Oh, but the police chief — I think — was in cahoots with Tom Sizemore and Patrick “Duncan Todd” Fischler, against whom the repentant Tom weepily promised his boss he’d testify. We’ll see if you live long enough, Todd. People’s heads tend to blow up on this show an awful lot.

How is Audrey Horne doing?

Not well.

Sherilyn Fenn in a still from Twin Peaks. Photo: Suzanne Tenner/SHOWTIME

I have no idea how much time is meant to have passed. But we pick up with Audrey screeching at Charlie about what was said on that phone call, and she’s wearing the same clothes from the previous scene. However, it feels from Charlie’s demeanor as if perhaps they’ve gone around on this one a few times since, and when tells Audrey she’s supposed to go to The Roadhouse to see if Billy is there, she freaks out because she can’t figure out how to get there or where it is.
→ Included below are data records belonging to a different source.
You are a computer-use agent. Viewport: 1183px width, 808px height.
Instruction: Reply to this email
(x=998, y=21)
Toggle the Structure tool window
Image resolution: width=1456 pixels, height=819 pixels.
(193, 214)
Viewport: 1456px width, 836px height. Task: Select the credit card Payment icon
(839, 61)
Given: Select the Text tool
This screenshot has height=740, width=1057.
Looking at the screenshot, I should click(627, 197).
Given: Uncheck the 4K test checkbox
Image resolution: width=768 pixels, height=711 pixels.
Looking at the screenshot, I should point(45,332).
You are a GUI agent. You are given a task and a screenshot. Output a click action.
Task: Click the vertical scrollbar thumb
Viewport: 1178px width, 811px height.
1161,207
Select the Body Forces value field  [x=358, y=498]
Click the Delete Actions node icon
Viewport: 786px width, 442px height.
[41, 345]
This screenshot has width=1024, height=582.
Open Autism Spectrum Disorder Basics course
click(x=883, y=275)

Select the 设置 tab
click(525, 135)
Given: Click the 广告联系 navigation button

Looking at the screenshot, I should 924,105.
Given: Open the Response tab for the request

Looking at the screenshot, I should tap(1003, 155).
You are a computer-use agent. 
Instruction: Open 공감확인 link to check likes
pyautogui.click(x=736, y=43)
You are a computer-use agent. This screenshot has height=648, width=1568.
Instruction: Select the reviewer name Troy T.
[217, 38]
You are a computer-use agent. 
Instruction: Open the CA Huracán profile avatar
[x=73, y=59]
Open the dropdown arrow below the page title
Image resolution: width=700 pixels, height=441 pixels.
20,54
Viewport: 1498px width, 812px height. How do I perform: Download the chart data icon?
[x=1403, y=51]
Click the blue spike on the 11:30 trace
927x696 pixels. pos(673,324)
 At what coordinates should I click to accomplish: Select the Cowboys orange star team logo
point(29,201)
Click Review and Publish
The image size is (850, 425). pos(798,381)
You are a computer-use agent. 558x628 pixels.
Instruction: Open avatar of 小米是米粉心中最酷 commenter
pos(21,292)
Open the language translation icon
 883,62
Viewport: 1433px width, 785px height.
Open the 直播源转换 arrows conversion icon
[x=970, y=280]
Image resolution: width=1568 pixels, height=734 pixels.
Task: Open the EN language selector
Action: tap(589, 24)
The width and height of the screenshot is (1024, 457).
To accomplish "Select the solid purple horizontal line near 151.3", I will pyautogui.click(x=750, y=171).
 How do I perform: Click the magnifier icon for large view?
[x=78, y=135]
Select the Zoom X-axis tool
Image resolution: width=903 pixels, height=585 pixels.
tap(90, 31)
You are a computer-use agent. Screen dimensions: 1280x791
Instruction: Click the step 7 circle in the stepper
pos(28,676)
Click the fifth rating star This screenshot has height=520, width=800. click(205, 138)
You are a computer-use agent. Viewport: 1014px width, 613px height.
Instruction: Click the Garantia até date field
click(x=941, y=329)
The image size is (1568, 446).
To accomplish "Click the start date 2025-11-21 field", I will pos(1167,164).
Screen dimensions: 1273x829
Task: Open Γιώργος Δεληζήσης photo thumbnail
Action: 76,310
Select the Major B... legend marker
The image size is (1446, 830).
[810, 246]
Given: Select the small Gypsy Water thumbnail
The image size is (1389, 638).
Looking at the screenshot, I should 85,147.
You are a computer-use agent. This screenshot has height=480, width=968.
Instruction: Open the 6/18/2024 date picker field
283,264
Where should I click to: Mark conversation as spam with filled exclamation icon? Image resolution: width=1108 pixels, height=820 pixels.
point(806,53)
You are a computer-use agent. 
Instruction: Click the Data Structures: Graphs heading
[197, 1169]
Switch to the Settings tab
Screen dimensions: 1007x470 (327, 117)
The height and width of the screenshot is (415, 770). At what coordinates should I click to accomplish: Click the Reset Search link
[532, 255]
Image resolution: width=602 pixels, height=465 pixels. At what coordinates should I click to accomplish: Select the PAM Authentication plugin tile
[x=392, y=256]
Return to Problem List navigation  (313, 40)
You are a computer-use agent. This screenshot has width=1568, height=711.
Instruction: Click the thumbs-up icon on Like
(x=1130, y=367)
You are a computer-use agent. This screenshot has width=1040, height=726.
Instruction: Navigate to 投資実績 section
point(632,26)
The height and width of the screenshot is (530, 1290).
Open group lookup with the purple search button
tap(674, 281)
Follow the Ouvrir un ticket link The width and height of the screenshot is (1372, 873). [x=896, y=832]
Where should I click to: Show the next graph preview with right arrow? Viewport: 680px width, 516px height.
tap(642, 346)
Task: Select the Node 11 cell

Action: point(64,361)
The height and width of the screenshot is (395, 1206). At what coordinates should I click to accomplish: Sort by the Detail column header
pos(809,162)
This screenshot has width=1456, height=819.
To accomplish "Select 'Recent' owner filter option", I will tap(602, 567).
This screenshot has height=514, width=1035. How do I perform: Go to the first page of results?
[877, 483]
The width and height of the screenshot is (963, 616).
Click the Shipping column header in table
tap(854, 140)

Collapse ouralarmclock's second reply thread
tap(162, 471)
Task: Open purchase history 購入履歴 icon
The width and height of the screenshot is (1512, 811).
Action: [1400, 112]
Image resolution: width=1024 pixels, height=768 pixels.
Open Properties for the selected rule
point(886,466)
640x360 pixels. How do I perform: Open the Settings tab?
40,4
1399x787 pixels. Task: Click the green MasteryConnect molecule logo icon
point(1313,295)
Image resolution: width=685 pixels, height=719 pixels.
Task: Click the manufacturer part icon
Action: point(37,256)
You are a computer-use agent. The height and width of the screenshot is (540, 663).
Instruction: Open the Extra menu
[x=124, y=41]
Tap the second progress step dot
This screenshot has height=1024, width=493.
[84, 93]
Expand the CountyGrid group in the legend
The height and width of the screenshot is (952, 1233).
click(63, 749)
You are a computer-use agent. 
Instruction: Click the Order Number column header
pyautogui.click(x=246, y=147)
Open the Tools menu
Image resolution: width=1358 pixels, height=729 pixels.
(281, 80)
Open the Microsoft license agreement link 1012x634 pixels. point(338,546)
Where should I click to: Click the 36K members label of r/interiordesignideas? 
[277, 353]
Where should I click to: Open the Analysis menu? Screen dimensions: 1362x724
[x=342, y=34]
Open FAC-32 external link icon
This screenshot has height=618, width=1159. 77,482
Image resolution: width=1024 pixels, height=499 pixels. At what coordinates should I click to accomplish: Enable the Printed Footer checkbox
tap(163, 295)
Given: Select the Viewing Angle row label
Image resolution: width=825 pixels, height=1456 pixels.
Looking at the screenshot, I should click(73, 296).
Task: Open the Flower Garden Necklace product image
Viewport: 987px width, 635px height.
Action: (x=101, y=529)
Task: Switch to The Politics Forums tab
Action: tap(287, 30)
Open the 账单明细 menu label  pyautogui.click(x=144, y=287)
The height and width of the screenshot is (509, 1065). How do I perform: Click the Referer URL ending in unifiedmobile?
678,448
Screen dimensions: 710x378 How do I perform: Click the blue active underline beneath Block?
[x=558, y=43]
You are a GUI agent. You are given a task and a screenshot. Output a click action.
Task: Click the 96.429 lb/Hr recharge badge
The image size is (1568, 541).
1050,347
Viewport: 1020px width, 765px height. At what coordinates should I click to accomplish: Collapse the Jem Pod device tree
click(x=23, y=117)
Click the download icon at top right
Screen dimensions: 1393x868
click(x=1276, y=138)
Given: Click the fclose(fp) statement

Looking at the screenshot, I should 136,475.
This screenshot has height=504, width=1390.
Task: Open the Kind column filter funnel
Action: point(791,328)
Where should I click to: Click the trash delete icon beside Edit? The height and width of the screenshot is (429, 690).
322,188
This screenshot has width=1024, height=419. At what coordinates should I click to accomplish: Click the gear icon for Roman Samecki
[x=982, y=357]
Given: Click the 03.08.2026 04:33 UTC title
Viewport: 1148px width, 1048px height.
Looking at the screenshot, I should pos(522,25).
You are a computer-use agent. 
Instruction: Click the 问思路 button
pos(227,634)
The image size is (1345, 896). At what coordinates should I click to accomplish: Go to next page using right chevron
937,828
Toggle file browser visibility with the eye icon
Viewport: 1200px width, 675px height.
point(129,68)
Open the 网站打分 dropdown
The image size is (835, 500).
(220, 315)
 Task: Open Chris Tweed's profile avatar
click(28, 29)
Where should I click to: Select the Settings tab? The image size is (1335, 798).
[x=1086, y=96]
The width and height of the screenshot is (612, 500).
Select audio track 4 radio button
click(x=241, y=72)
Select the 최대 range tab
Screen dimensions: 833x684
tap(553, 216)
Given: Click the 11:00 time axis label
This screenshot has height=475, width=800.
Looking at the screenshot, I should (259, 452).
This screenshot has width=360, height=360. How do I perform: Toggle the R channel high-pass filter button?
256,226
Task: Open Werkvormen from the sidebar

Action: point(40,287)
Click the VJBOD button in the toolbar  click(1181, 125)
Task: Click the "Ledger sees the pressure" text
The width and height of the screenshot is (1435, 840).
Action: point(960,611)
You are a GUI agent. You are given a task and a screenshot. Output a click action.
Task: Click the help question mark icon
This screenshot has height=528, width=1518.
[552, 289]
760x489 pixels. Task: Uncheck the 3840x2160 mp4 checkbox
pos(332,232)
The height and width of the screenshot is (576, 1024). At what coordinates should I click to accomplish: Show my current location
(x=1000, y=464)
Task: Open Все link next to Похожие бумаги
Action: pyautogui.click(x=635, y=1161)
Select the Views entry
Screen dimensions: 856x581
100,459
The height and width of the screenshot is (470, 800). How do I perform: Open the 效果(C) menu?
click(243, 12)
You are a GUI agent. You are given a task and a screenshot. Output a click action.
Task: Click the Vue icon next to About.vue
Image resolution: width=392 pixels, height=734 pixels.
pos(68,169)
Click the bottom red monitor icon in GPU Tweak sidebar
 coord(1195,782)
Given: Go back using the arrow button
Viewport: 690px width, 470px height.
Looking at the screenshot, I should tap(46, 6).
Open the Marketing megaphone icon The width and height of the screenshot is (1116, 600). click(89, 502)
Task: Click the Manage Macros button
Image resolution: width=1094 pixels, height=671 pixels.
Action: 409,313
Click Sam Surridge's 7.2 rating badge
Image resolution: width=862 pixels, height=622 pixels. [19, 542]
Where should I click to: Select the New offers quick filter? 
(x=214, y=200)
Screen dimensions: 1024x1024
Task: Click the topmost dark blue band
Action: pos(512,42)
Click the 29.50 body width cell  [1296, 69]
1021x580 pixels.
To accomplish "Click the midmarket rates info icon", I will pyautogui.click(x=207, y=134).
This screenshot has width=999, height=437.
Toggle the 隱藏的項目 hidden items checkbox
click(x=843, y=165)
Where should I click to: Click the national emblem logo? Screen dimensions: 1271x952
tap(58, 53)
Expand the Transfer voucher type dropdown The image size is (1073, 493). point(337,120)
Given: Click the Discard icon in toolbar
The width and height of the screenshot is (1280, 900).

She’s at a constant heightened state of upset. Charlie gets her to sit down by offering to tell her “the story of the little girl who lived down the lane,” which grips her with fear and indecision about whether to leave the house or stay. Charlie seems worn out, slightly impatient, but very… tolerant, like someone who might have lived this day several times over. So possibly, we’re sensing that Audrey did not escape that years-ago explosion mentally intact. Poor Audrey. Just wait until she finds out that she MIGHT have a shibird of a son named Richard with a demon Cooper.

Did anyone buy a gold-sprayed shovel?

You betcha.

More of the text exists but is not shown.